[What you are asked to do] Copy the material from its start through the line containing "Highlighted by cursor", substituting "specific" for "particular" and keeping everything else the same. Leave the pictures out.

Data items
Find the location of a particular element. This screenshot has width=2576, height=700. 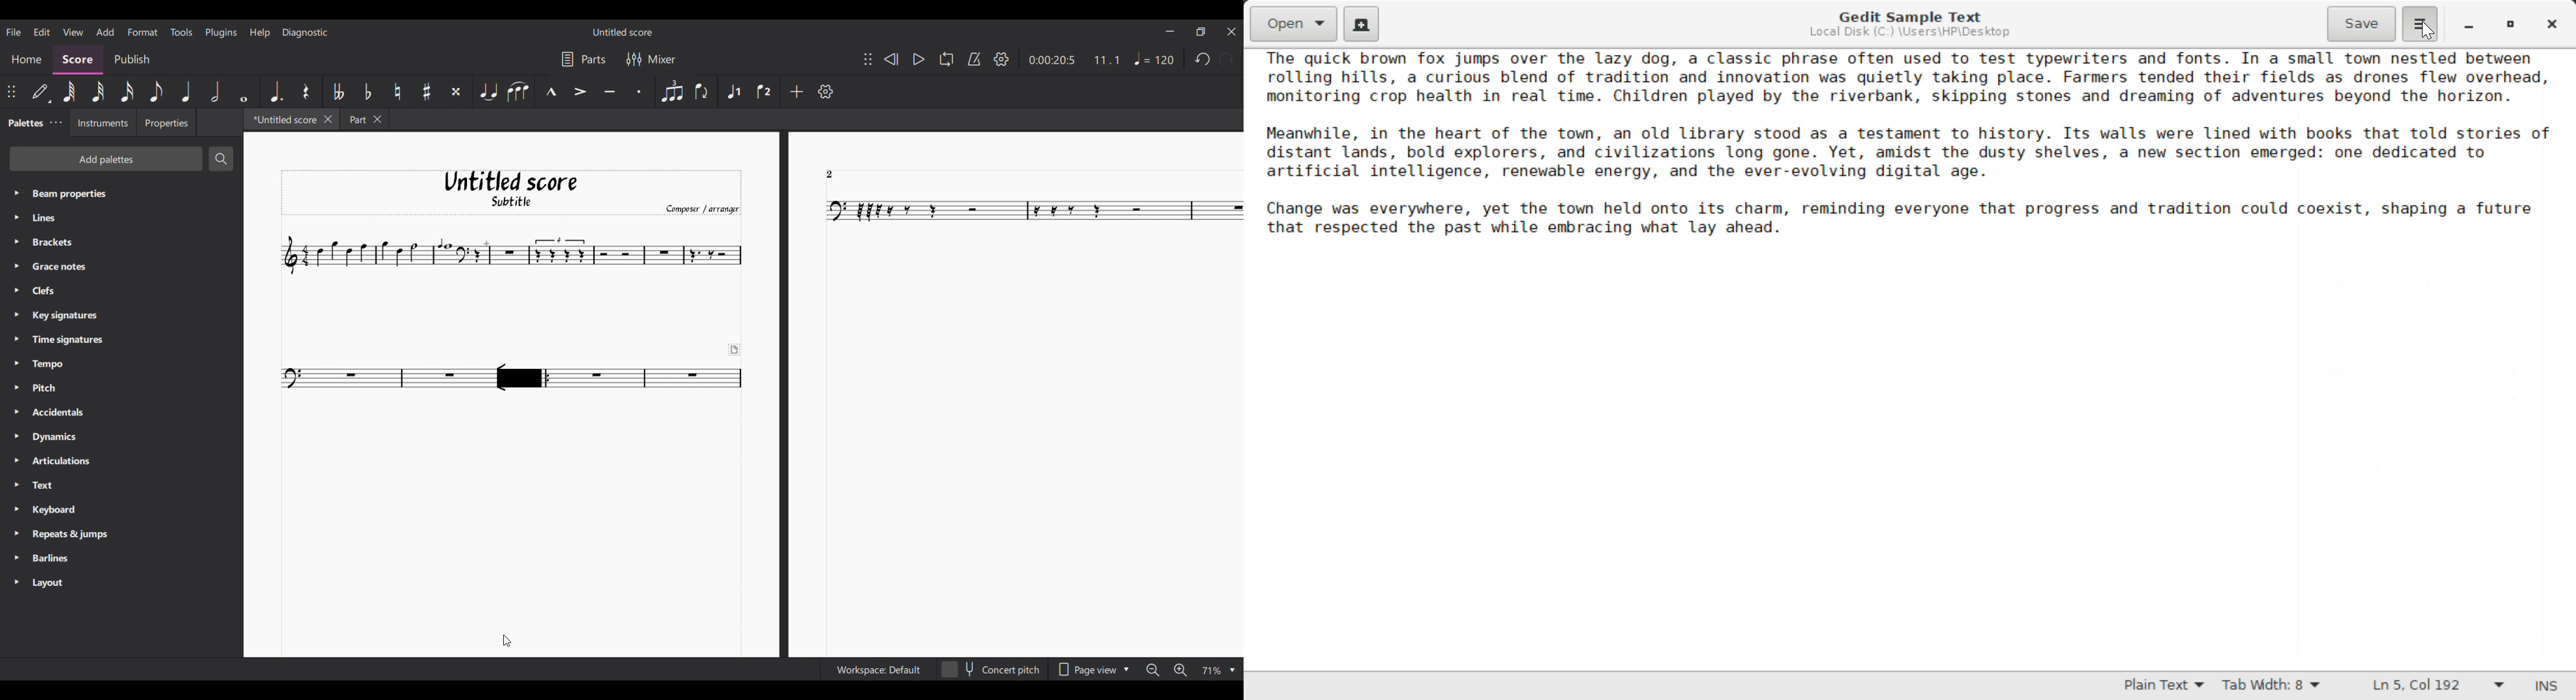

Highlighted by cursor is located at coordinates (142, 31).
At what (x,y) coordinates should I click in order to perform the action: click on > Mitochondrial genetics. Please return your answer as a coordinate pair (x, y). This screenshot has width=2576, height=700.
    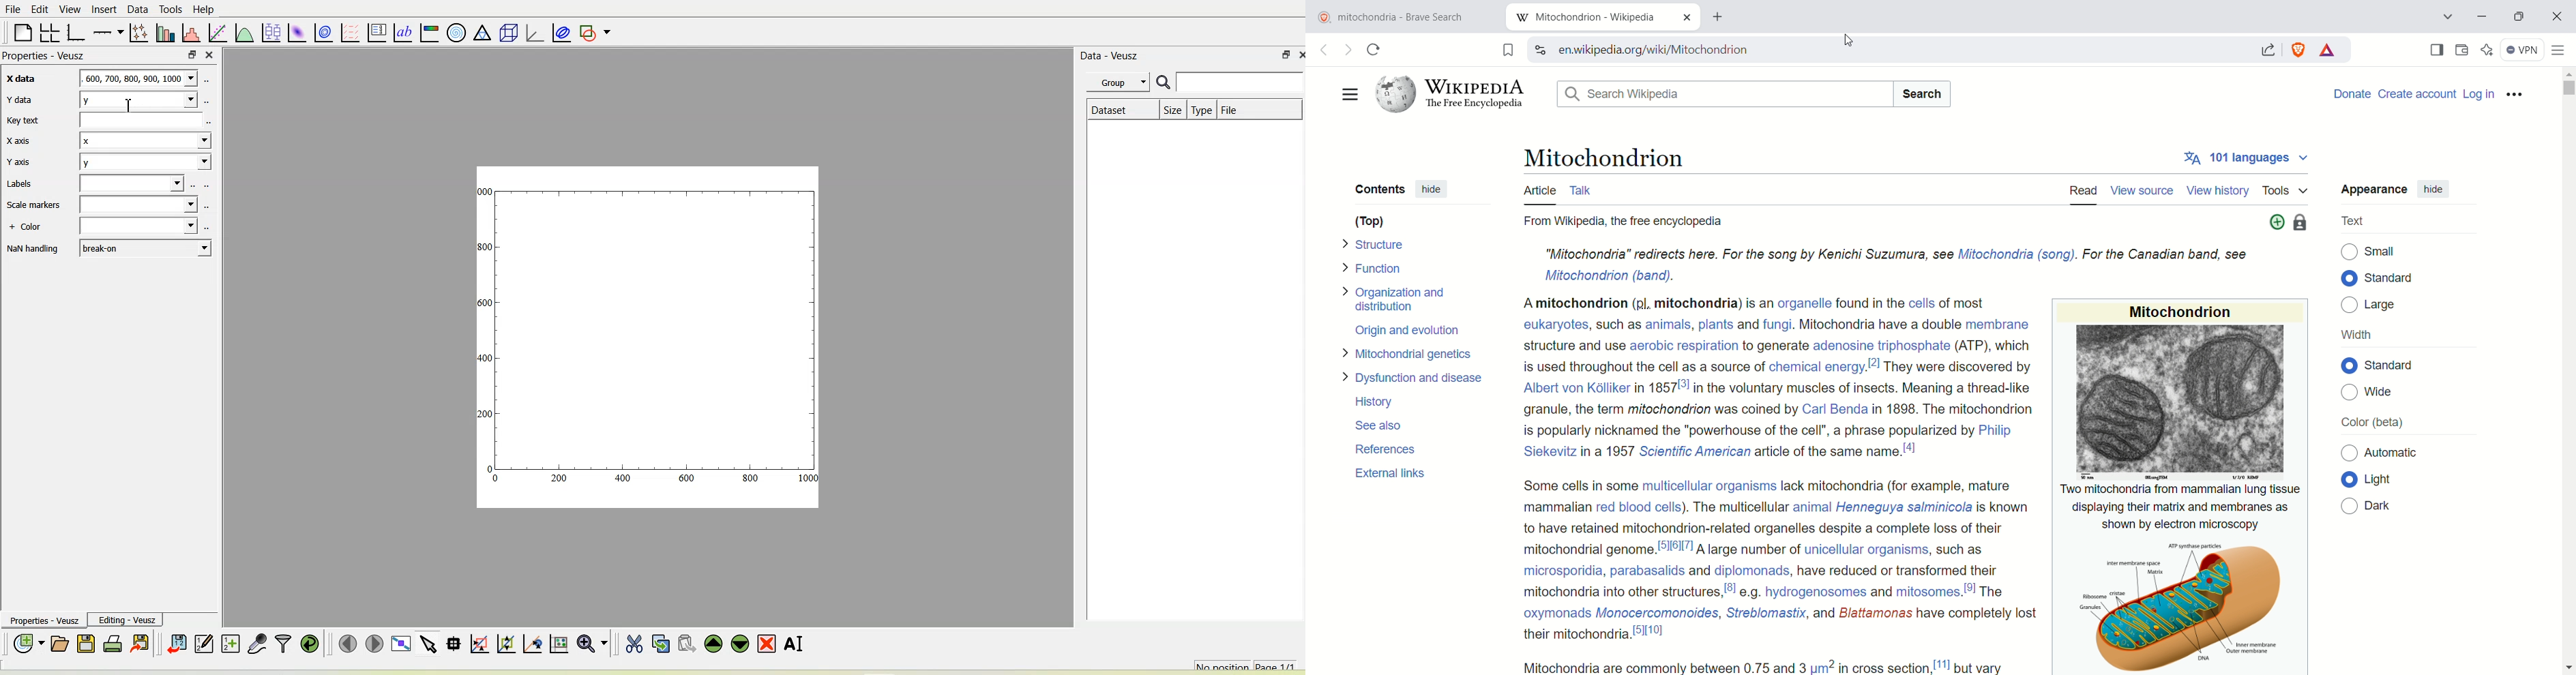
    Looking at the image, I should click on (1409, 355).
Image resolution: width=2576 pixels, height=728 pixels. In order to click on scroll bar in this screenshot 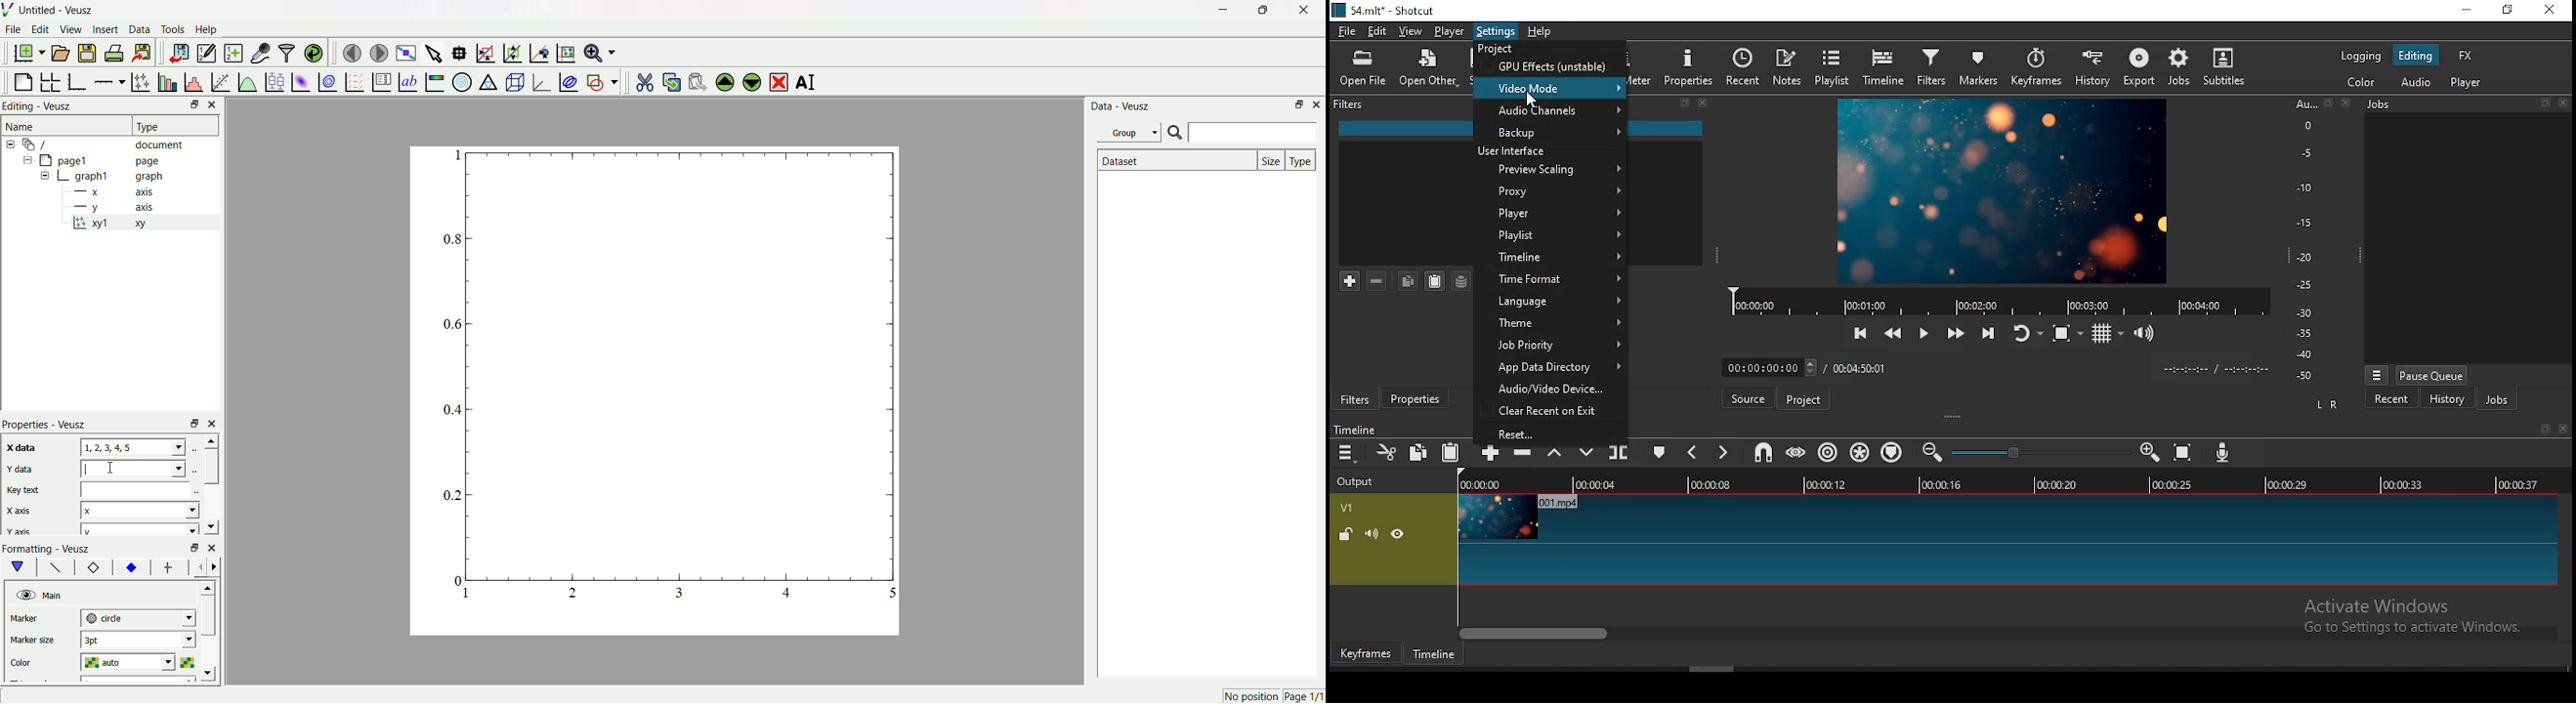, I will do `click(211, 466)`.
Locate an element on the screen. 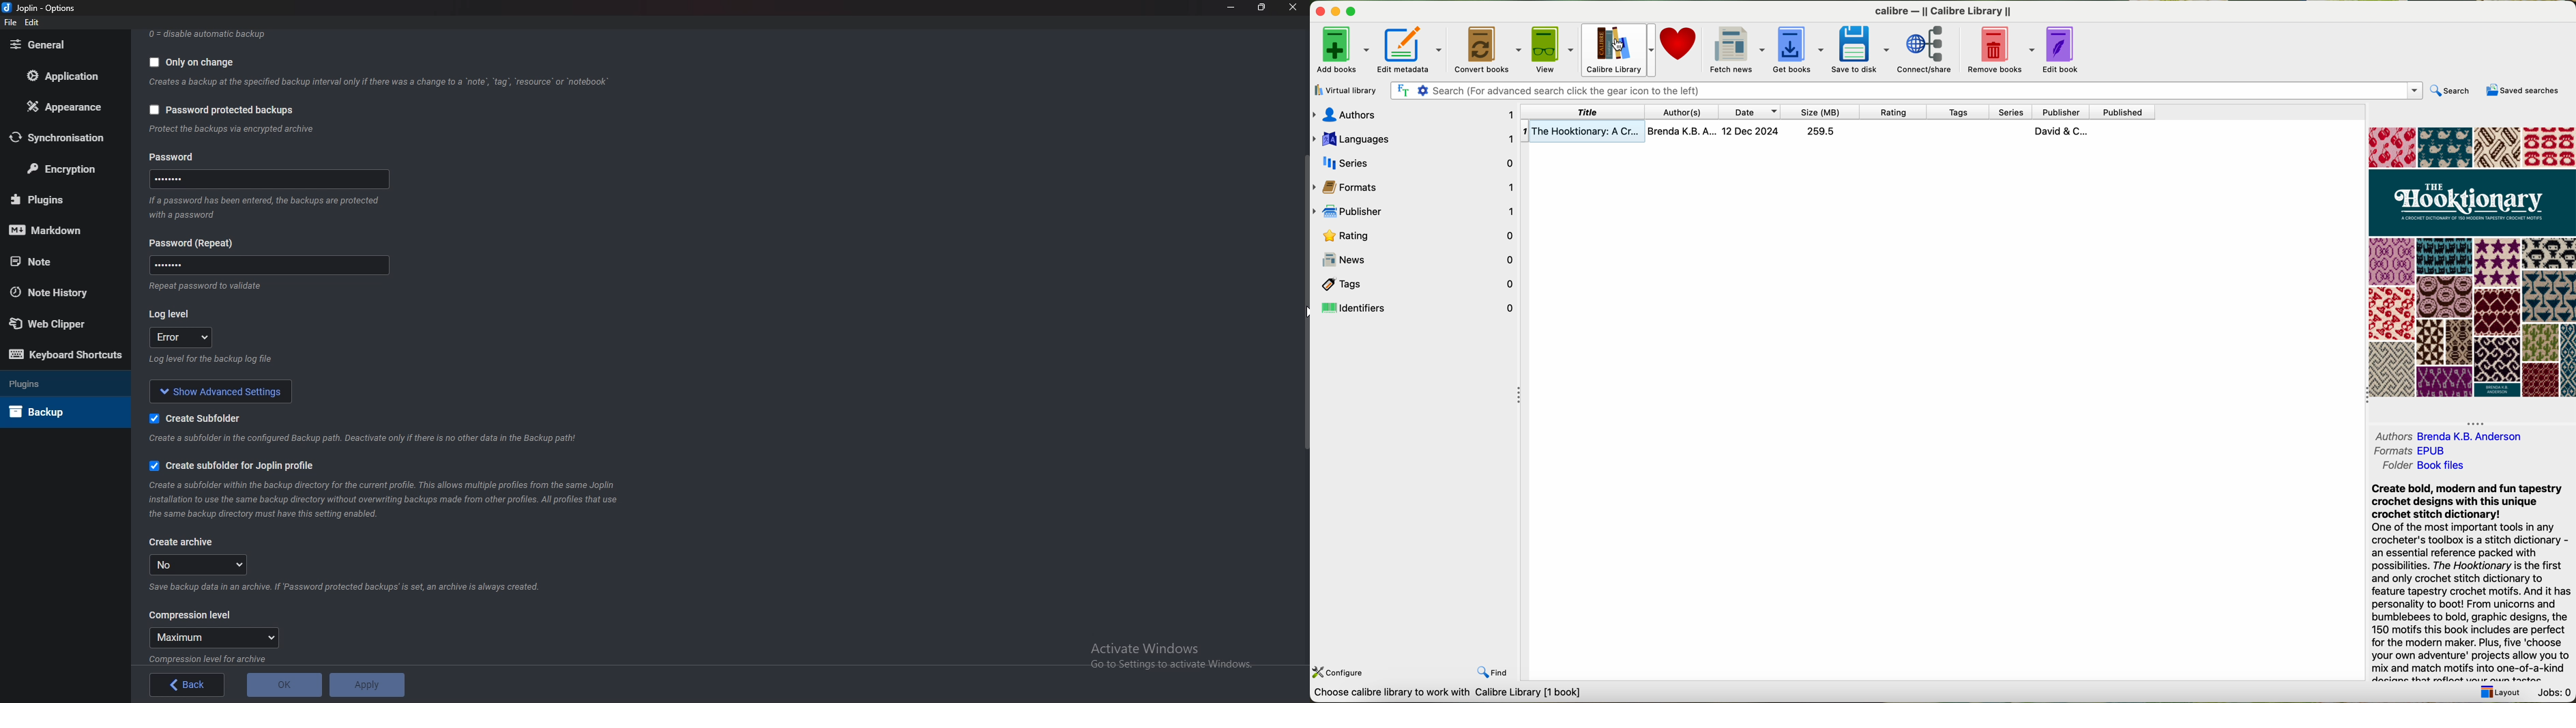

[Response to this exercise]
Find the location of a specific element. This screenshot has width=2576, height=700. 

Highlighted by cursor is located at coordinates (142, 31).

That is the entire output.